There are multiple ways to convert to black and white, but the HSL offers easy, yet custom control over the way the colors convert. Scroll down to the HSL panel in the right-hand toolbar and click on B & W. Lightroom will then convert the file for you.
Step 3: Control each color channel.
Inside the B & W section of the HSL panel, you can now control how each color converts, making each channel lighter or darker in the conversion. By controlling how each color converts, you can add contrast or create a matte look, make skin tones pop or allow a certain object in the photo to stand out more (or less) from the background.
Lightroom has two different ways to control each color. First, you can use the sliders dedicated to each color, pulling to the left to darken or to the right to lighten and previewing those shots in real time.
Another option is to use the targeted tool, which tends to work better if you aren’t sure what color channel to adjust for a specific area.. You can find the tool by clicking the circle icon in the upper left corner of the B & W sidebar. Now, you can control the conversion with your mouse instead of the slider. As you hoover over areas of the image, the corresponding color slider will be highlighted, allowing you to see what colors are in that selection. Click that area of the image and drag the mouse up to lighten or down to darken. Just like using the sliders, only that color channel (or channels in some cases) will be affected.

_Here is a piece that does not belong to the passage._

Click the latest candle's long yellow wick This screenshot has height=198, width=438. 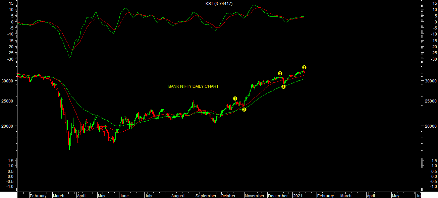[304, 80]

Adjust each color channel until you have achieved the desired look — and remember, Lightroom is non-destructive so you can go back and make changes again later.
Step 4: Finish the edits.
Editing a black and white image doesn’t have to be done only in the B & W panel. With the colors converted, you can continue editing the shot as you normally would — just avoid the controls typically associated with color like saturation and white balance. You can fine-tune the exposure, create even more contrast using curves, apply local adjustments such as a dodge and burn, or sharpen the image.
Black and white photographs are often powerful images, but in order to harness that power, you need to control the conversion. Thankfully, black and white edits are both simple and versatile inside Lightroom.